Downloaded data seems incomplete or corrupted - how can I get help with download problems?
Last modified May 15, 2015
Every folder on our FTP server contains a file called RELEASE.metalink that specifies the size and MD5 checksum of every file in that folder, e.g.
Metalink is an extensible metadata file format that describes one or more computer files available for download. It facilitates file verification and recovery from data corruption and lists alternate download sources (mirror URIs).
Example: The following command will download all files in the
current_release/ folder and verify their MD5 checksums:
curl --metalink ftp://ftp.uniprot.org/pub/databases/uniprot/current_release/RELEASE.metalink
They will be downloaded from one of the alternative locations mentioned in the metalink file. If one FTP server goes down during a download, programs can automatically switch to another mirror location. Some programs can also download segments from several FTP locations at the same time, which can make downloads much faster.
Please note that UniProt can be downloaded from the consortium member FTP sites at three different geographical locations:
Due to HTTP transport unreliability (HTTP streams tend to fail after a while due to packet loss), large downloads should be split into smaller chunks using the “offset” and “limit” functions. These are described in our FAQ for programmatic access.
1) Start by retrieving the number of results in your query by checking the “X-Total-Results” header like in the example Download all UniProt sequences for a given organism in FASTA format.
2) If the number of results x is greater than 50000, repeat your query and append the following to the URL:
&offset=0&limit=50000 &offset=50000&limit=50000 &offset=100000&limit=50000 etc.
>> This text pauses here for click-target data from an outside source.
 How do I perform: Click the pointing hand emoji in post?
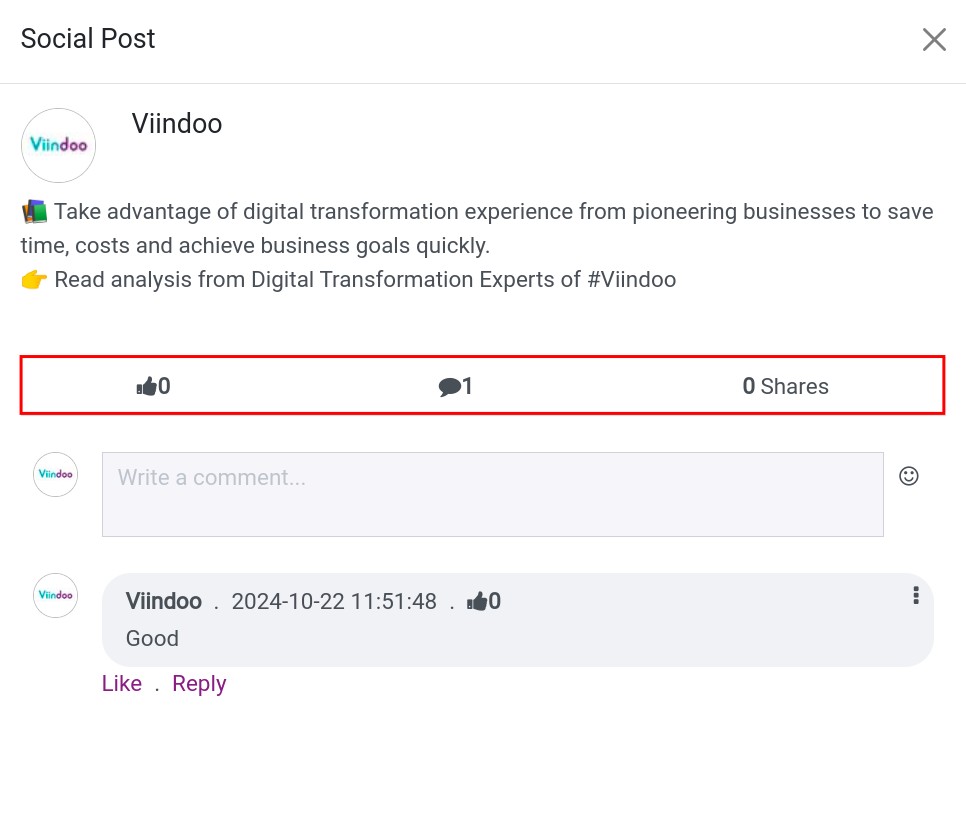pyautogui.click(x=34, y=280)
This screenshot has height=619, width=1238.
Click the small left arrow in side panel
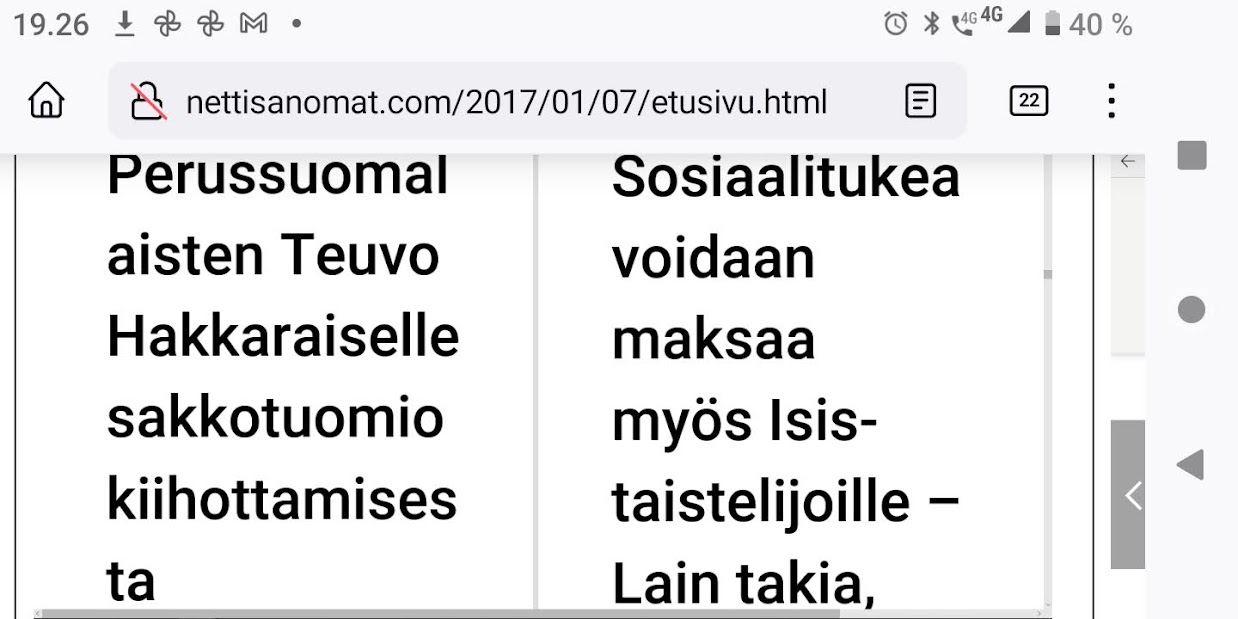[1128, 161]
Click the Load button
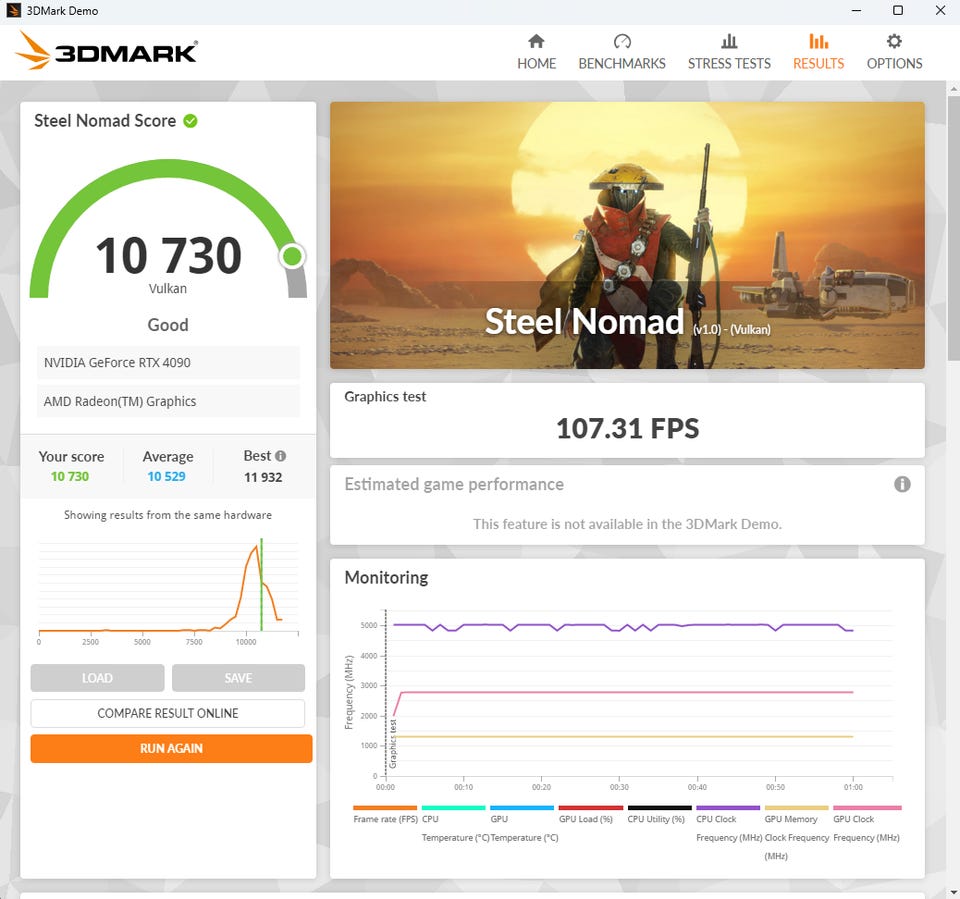 (x=97, y=678)
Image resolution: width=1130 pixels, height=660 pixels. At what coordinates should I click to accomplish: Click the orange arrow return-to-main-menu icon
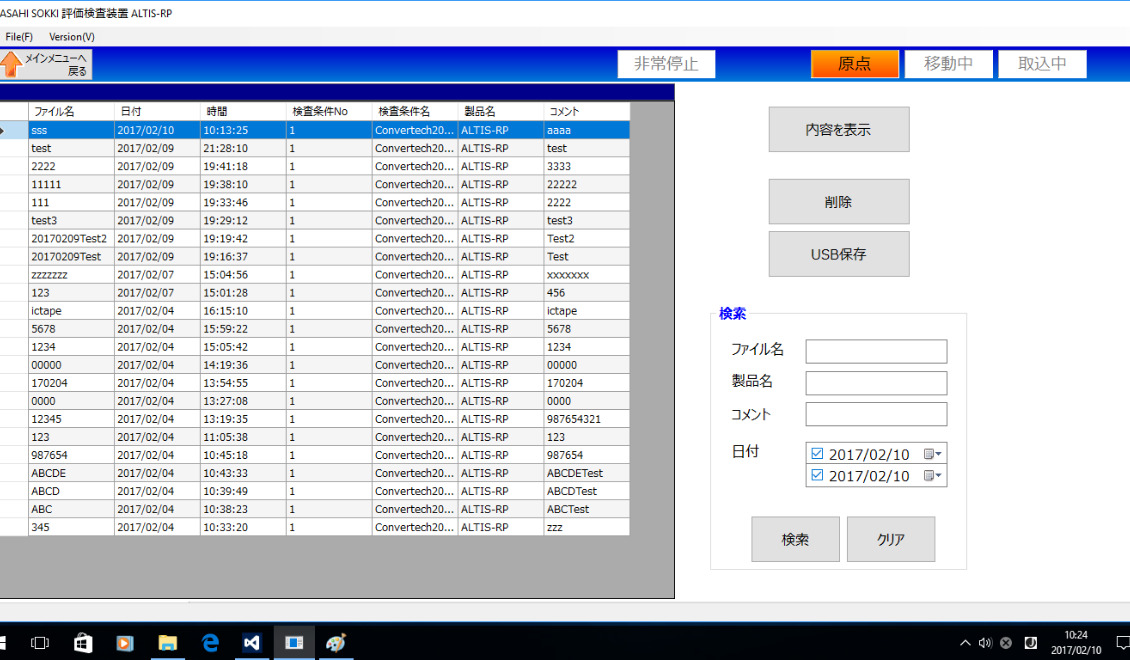coord(12,65)
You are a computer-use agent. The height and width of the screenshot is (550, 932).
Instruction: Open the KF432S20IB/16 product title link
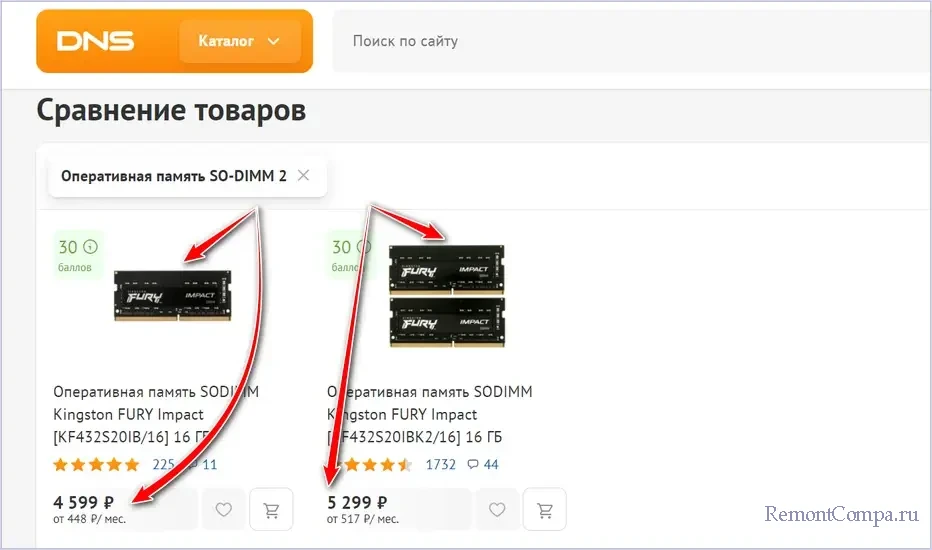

http://www.uniprot.org/uniprot/?query=organism:%22Homo%20sapiens%20(Human)%20%22&fil=&offset=0&limit=50&compress=yes&format=fasta http://www.uniprot.org/uniprot/?query=organism:%22Homo%20sapiens%20(Human)%20%22&fil=&offset=50&limit=50&compress=yes&format=fasta http://www.uniprot.org/uniprot/?query=organism:%22Homo%20sapiens%20(Human)%20%22&fil=&offset=100&limit=50&compress=yes&format=fasta
3) Once you have your download, use
gzip -t to check the integrity of your file. Uncompress the chunks and concatenate them into a single download file.